------ Text extract
At a time when they face pressure to bring more uniformity to their own domestic regulatory operations, the nation’s state regulators are also increasingly active in efforts to harmonize the rules governing international insurance as well.
The international efforts of the National Association of Insurance Commissioners were on display last week in Washington, D.C. where the organization hosted a symposium on global insurance regulation, “State Insurance Regulators: Meeting Tomorrow’s Global Challenges Today,” which brought together regulatory supervisors from around the world.
U.S. state regulators maintain that attention to international affairs is in keeping with their main responsibilities in a changing world economy.
“Our primary responsibility is the protection of insurance consumers,” said Alessandro Iuppa, president of the NAIC and superintendent of insurance from Maine who has been involved in international issues for several years. “But with increasing economic integration and a growing economic interdependence of countries, it is impractical and imprudent to focus solely on a domestic agenda.”
International issues are “routinely” finding their way into many of U.S. regulators’ domestic initiatives, according to Iuppa. “It is imperative that we understand the implications,” he said.
Involvement with international bodies supervising insurance gives the U.S. regulators a chance to understand and influence what foreign regulators are doing, including new European Union reinsurance and solvency initiatives and international accounting standards.
Iuppa cited reinsurance as one example of a “truly global business” and a subject U.S. and international regulators have been discussing. Issues include whether some markets should continue to require that alien reinsurers post collateral in order to compete in their jurisdictions. Iuppa said that for some regulators, reinsurance collateral is a critical solvency issue, while for others it is a trade issue. International dialogue helps countries understand the various approaches to reinsurance. However, Iuppa added, NAIC members themselves will have to decide if reduction or elimination of U.S. reinsurance collateral requirements would threaten U.S. insurers’ recoveries from offshore reinsurers.
He stressed that setting international standards is not about usurping decision-making authority from supervisors, all of whom have their own mandates and jurisdictions, but about advancing understanding and cooperation.
Down the road, the emergence of the global economy begs the question of how willing states and other countries will be to adopt international standards for reinsurance, solvency or accounting, according to Iuppa.
------------
* _Tasks to complete_:
A: Answer these from the insurance regulation article:
(i) In which city did the symposium on global insurance regulation take place?
(ii) Which state is Alessandro Iuppa superintendent of insurance from?
(iii) What does Iuppa call a "truly global business"?
B: Turn the paragraph of the insurance regulation article that begins "Iuppa cited reinsurance" into a short bulleted list that keeps its main points.
C: Pick up the insurance regulation article after its last sentence and keep writing.
The data has no connection to the insurance regulation article.
------ Dataset section
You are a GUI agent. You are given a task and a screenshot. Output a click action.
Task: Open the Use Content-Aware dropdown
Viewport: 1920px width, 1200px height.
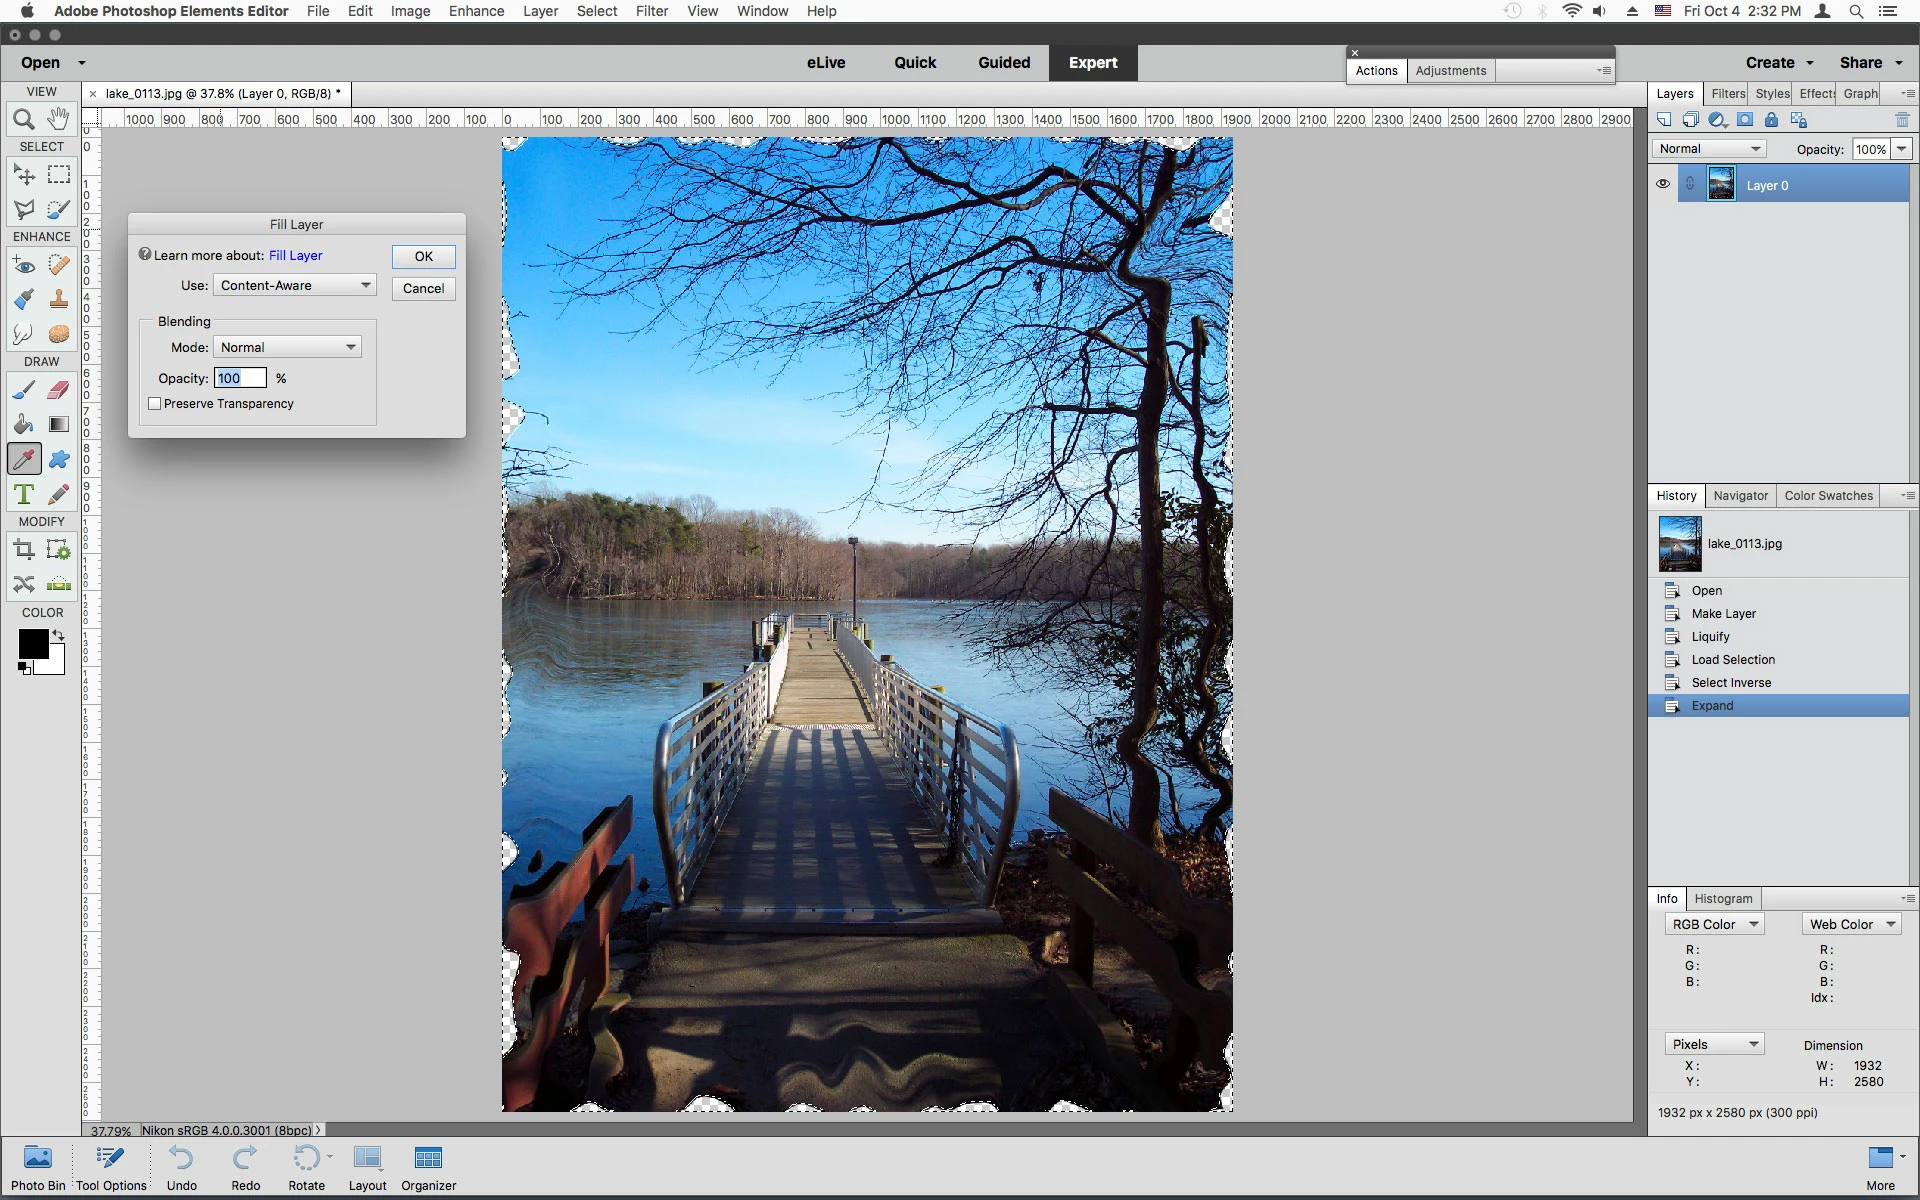click(295, 286)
------------
* _Answers for the exercise_:
A:
(i) Washington, D.C.
(ii) Maine
(iii) Reinsurance

B:
- Iuppa called reinsurance a "truly global business" that U.S. and international regulators have been discussing.
- One issue is whether some markets should keep requiring alien reinsurers to post collateral to compete in their jurisdictions.
- Some regulators see reinsurance collateral as a critical solvency issue. Others see it as a trade issue.
- International dialogue helps countries understand the different approaches.
- NAIC members will have to decide whether reducing or eliminating U.S. collateral requirements would threaten U.S. insurers' recoveries from offshore reinsurers.

C:
While he said some international members have been fearful of transparency, Iuppa called transparency in the setting of international standards a “critical component” to the long term acceptance of any such standards.
Last week’s NAIC symposium speakers addressed financial services markets and key regulatory developments in Europe, Latin America, China and India. They included Roger Ferguson, vice chairman of the Federal Reserve Board who recently announced he is stepping down form that post, and lead regulators from India and China, as well as key representatives from the European Union’s insurance supervisory body.
In his address keynote address, entitled, “Globalization, Insurers and Regulators: Shared Challenges for Collaborative Solutions,” Ferguson, who is also chairman of the Financial Stability Forum, identified three factors he said are important for insurance regulators to focus on going forward: effective collaboration among regulators, enhanced transparency and public disclosure, and early and continuous dialogue on regulatory developments.
Ferguson told attendees that a “sound and vibrant insurance and reinsurance industry is needed to sustain global economic growth.”
He endorsed the NAIC’s efforts to improve international communication on insurance. “I am encouraged that the NAIC has met two times a year with the European Union since 1999 to address transatlantic issues in insurance,” said Ferguson.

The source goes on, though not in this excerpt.